The Caltech undergraduate population has, despite its small size, a diverse variety of species that make up the techer population. This week we’ll embark on an in-depth analysis of a peculiar invasive species of Techer that has emerged in the Caltech ecosystem: the iPad Kid. We will examine the case study of the Bitchicus Matticus genus and species.
You may be asking, why are we examining the B. Matticus? The B. Matticus is the most prolific subspecies of iPad Kid, amassing to what can only be refered to as a cult following. In order to call upon his followers he shouts “¡Hola Niños!” in a manner that can only be described as Dick Cheney getting kicked in the balls. The B. Matticus has exhibited a prolific desire to increase its sphere of influence amongst1 Techers at the school. An example of this behavior has been presented by researcher Reeya Chenanda (EE ‘23). The artifact pictured below appears to be a covfefe mug with the face of the B. Matticus which other species refer to as “based” despite a small portion of the Techer population regaurding the mug as “cringe”.
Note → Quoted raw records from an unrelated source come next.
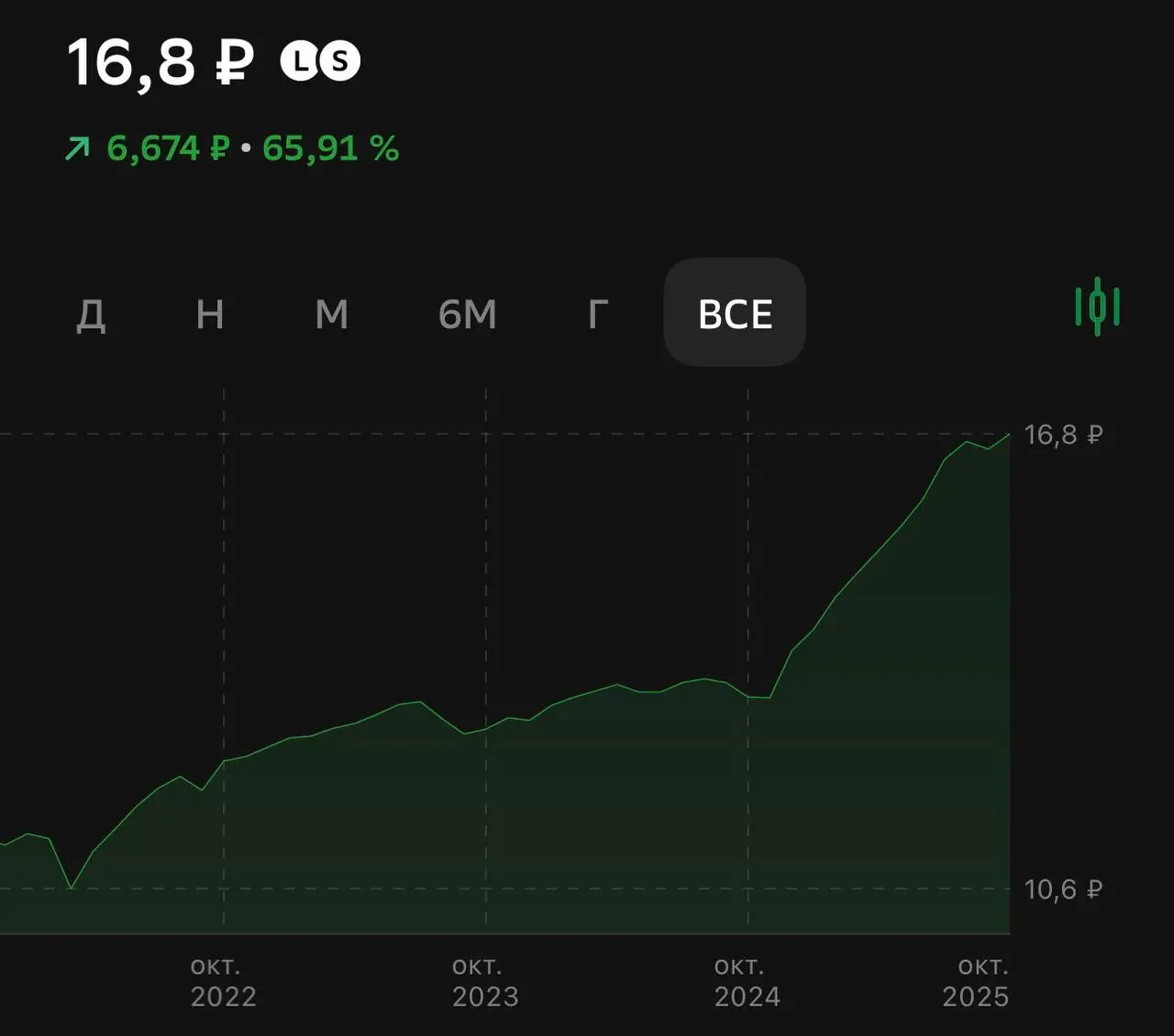The width and height of the screenshot is (1174, 1036).
Task: Select the М (month) period tab
Action: [x=331, y=314]
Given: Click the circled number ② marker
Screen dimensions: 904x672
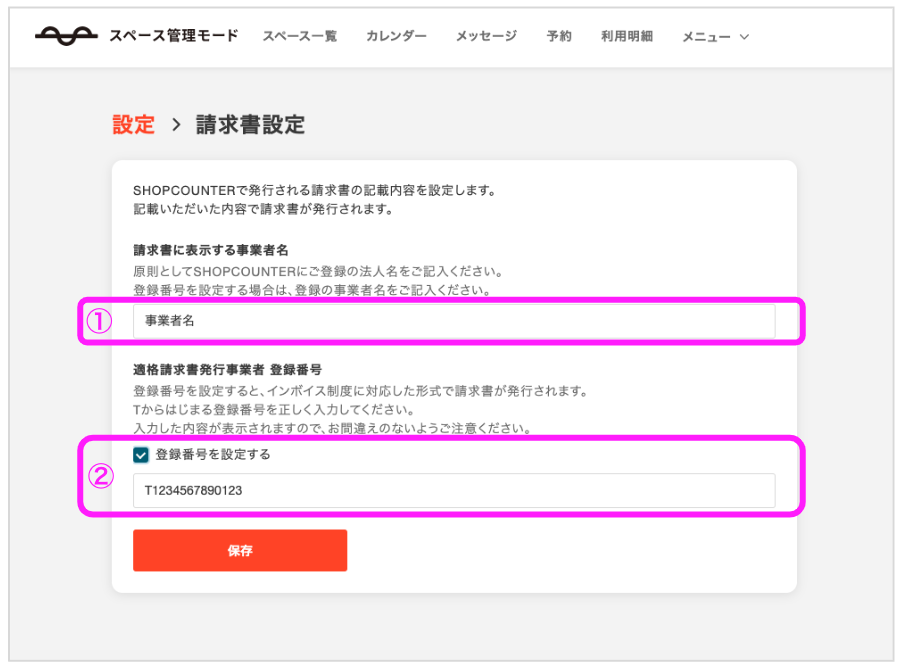Looking at the screenshot, I should [x=100, y=476].
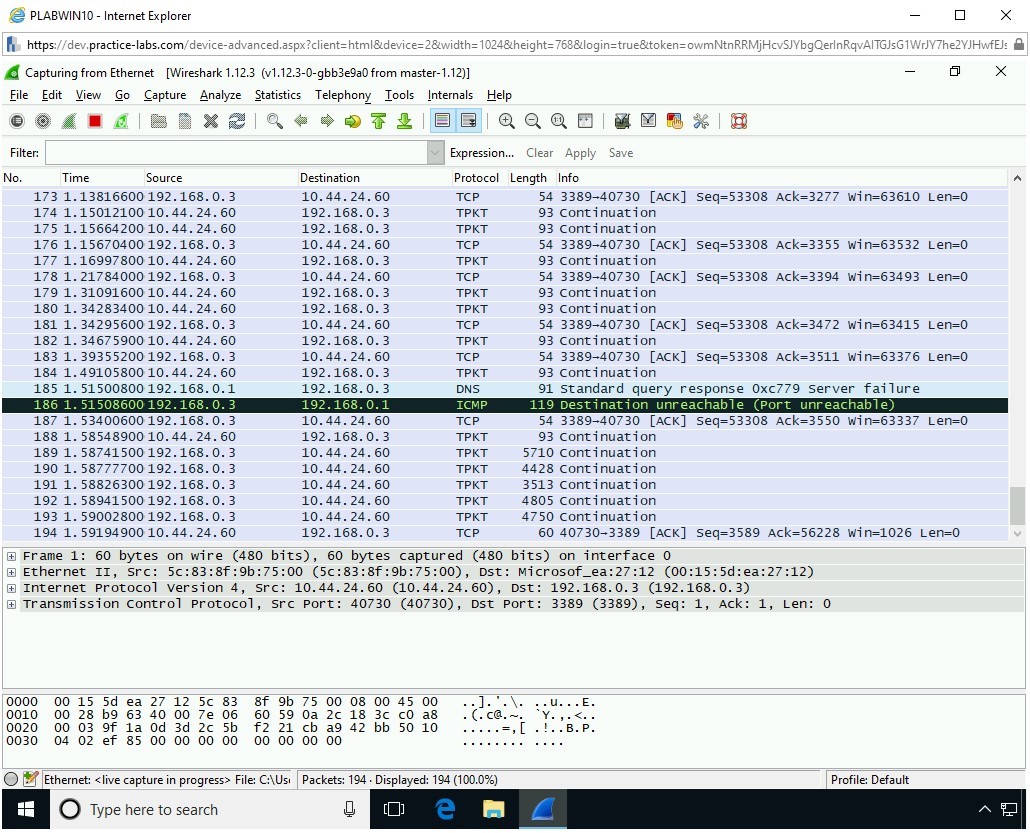
Task: Open Wireshark Preferences from the toolbar
Action: tap(701, 121)
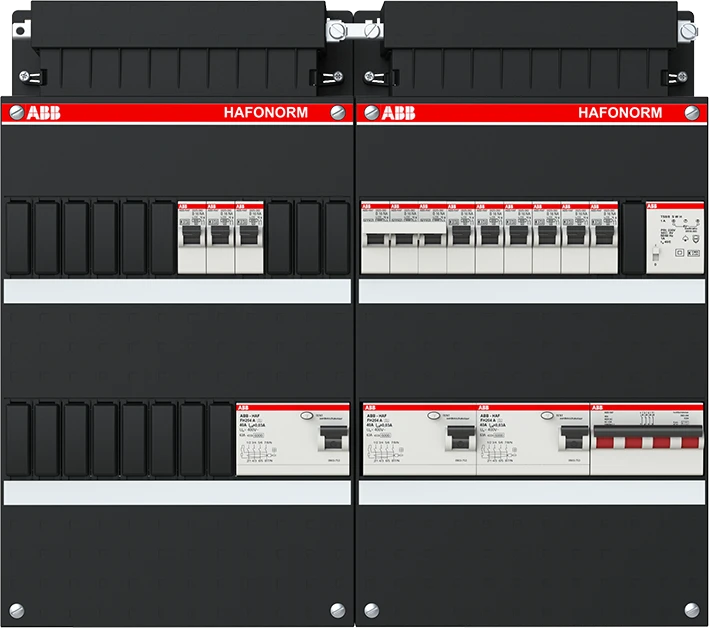Select the first blank cover in the left top row
This screenshot has width=709, height=628.
(x=18, y=237)
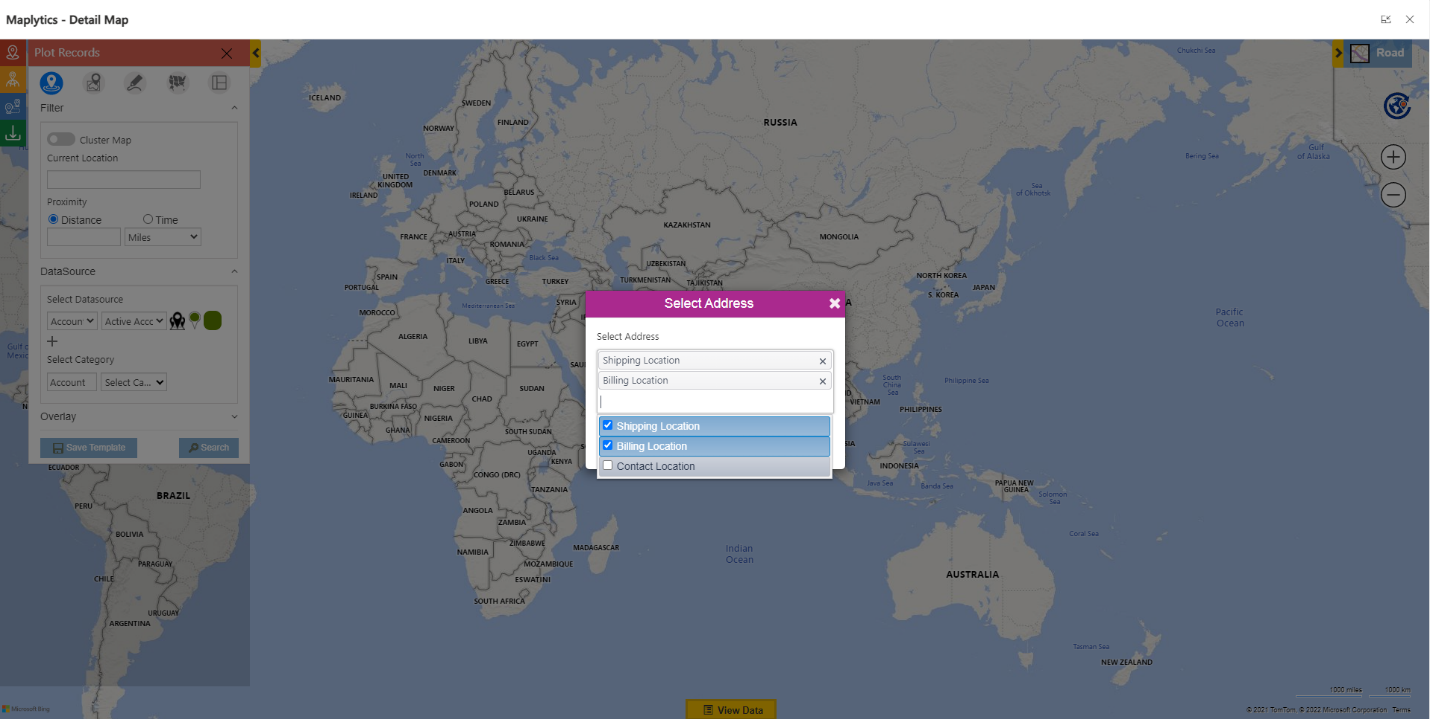Screen dimensions: 1430x719
Task: Select the Plot Records pin tab
Action: click(x=51, y=83)
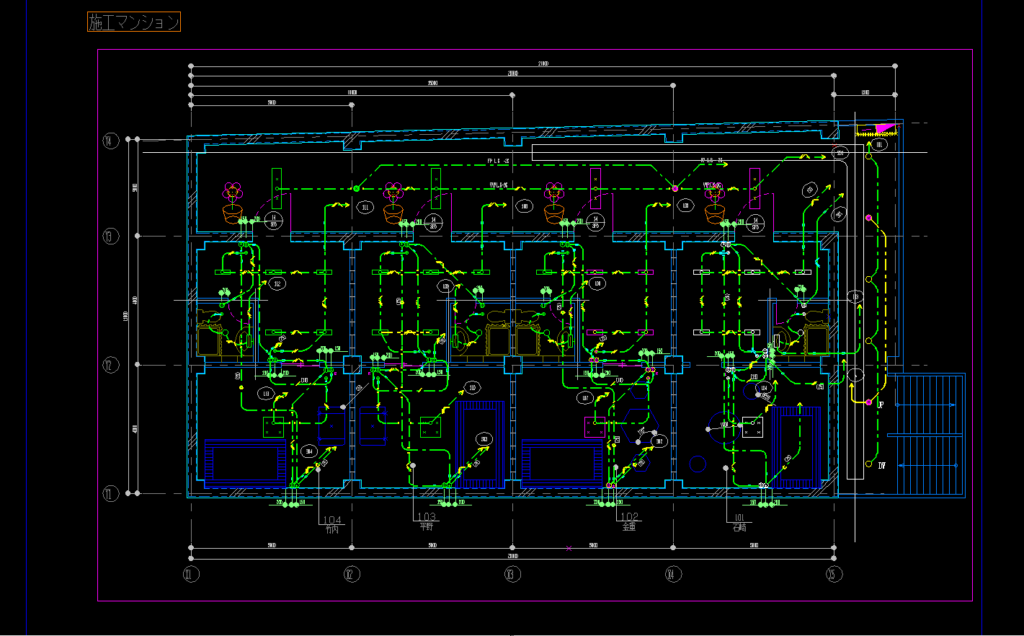The image size is (1024, 636).
Task: Select the X5 grid axis bubble
Action: 834,575
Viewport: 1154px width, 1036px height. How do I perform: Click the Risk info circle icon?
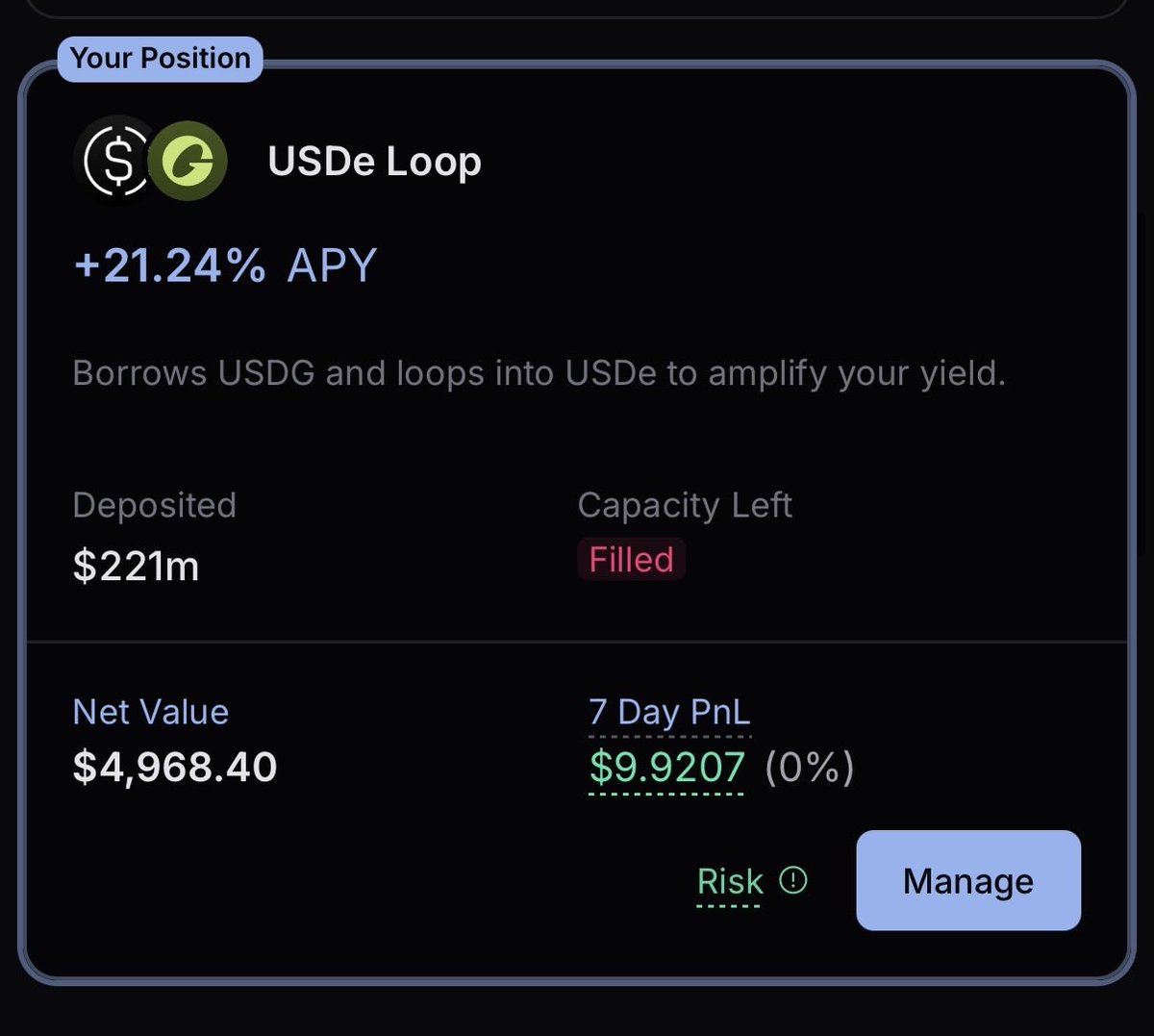(793, 879)
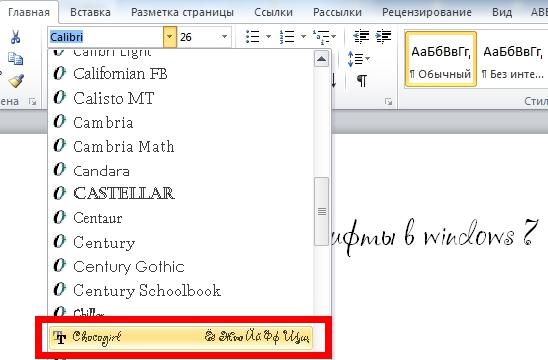Expand the font name dropdown arrow
548x360 pixels.
[170, 36]
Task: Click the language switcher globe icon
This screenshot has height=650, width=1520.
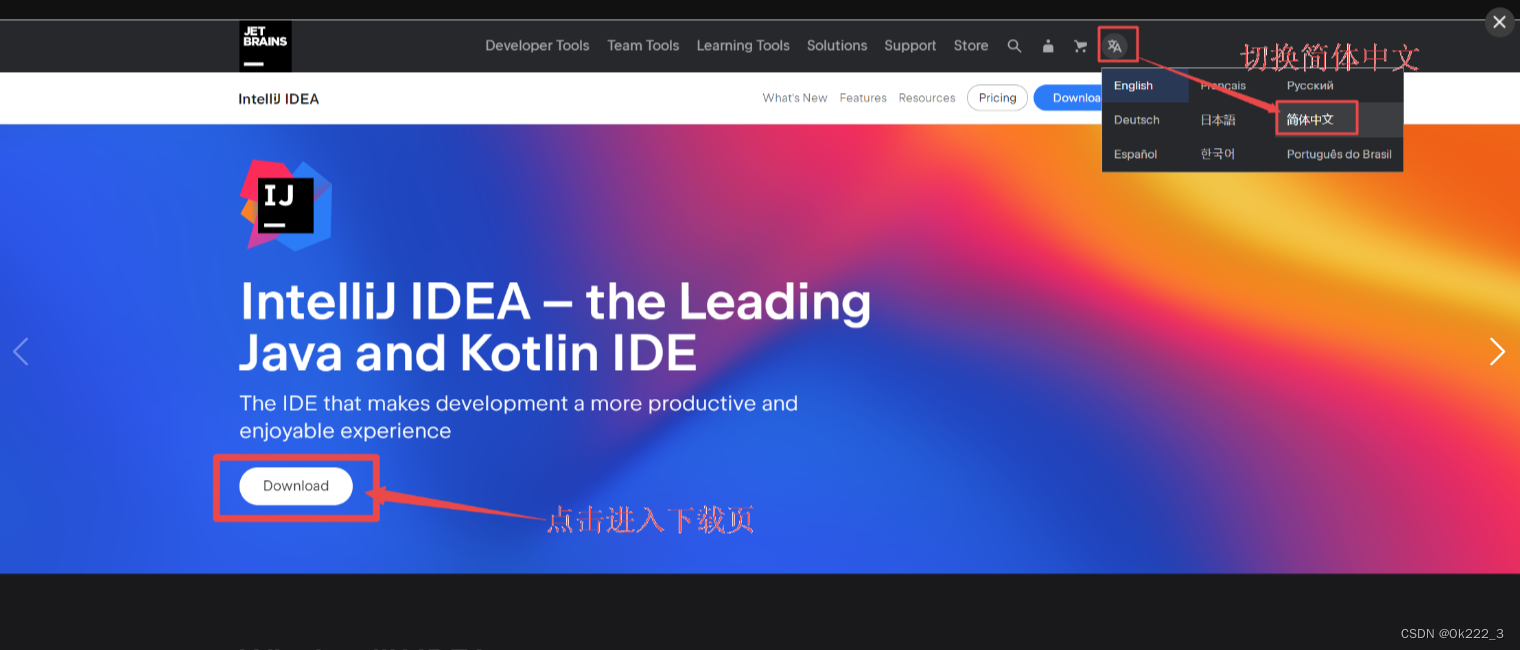Action: click(1115, 45)
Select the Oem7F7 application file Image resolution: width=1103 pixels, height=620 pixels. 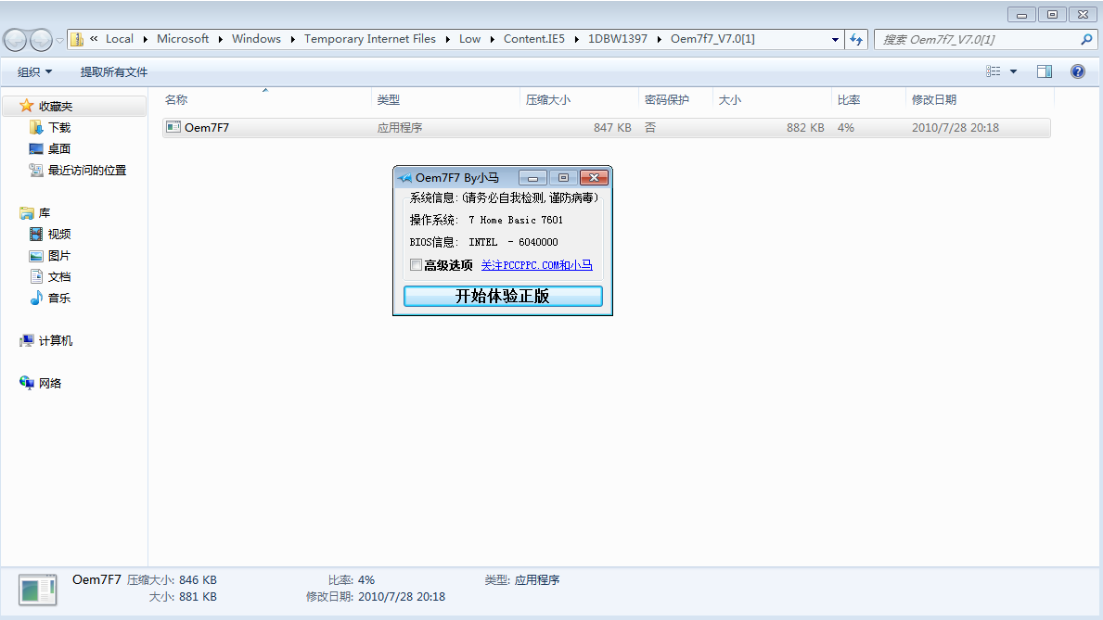coord(206,128)
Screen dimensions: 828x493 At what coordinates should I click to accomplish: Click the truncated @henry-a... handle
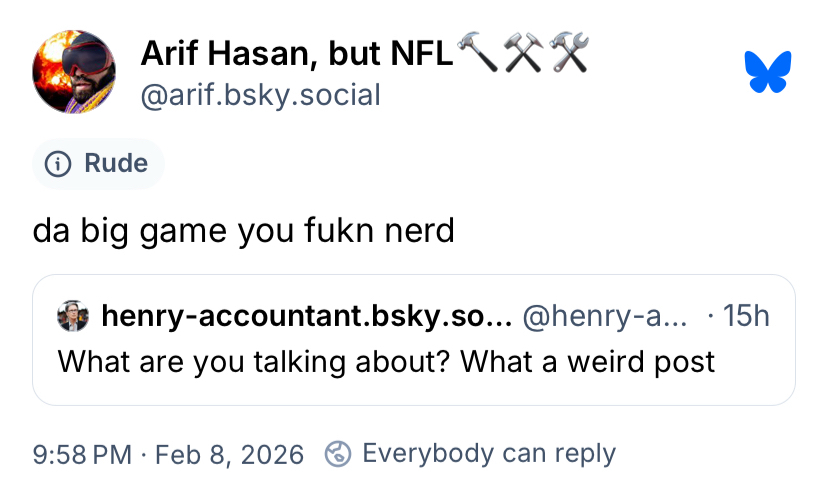pos(604,317)
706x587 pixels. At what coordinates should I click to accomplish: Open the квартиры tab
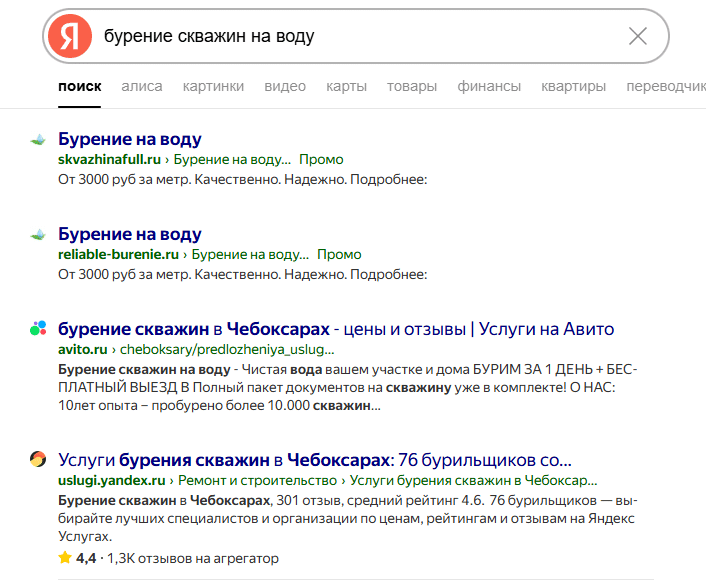tap(573, 87)
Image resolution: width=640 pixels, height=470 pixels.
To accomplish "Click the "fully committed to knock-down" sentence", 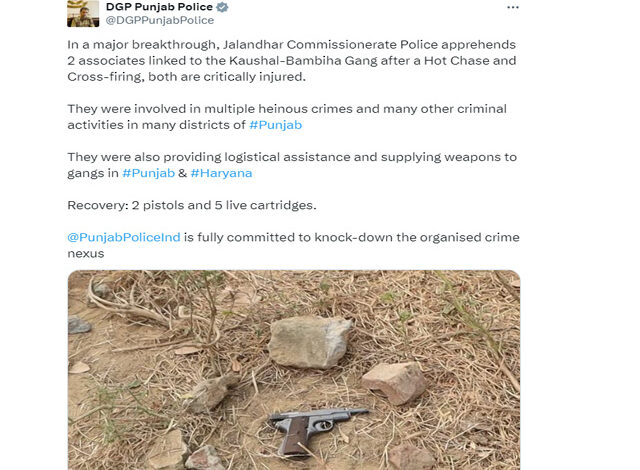I will [x=352, y=237].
Despite its ability to amass a cult following, the B. Matticus has a few flaws that have proven to be near fatal and has almost led to the extinction of the iPad Kid species as a whole. One behavior that has resulted in several close calls is the tendency the B. Matticus to remain in the middle of Purple Alley watching “good” content on his phone - simular manner as one holds an iPad - leaving the B. Matticus vulnerable to NERF gun assults by the predatory Lloyd frosh. The other observed fatal behavior observed is the tendency to ██████████████ ████████ ███ ███████ █████ ██████████ ██ ███████████. This will prompt the R. Kavya - from which the B. Matticus has form a symbiotic relationship - to further contemplate the manner to which she will hunt the B. Matticus to extinction.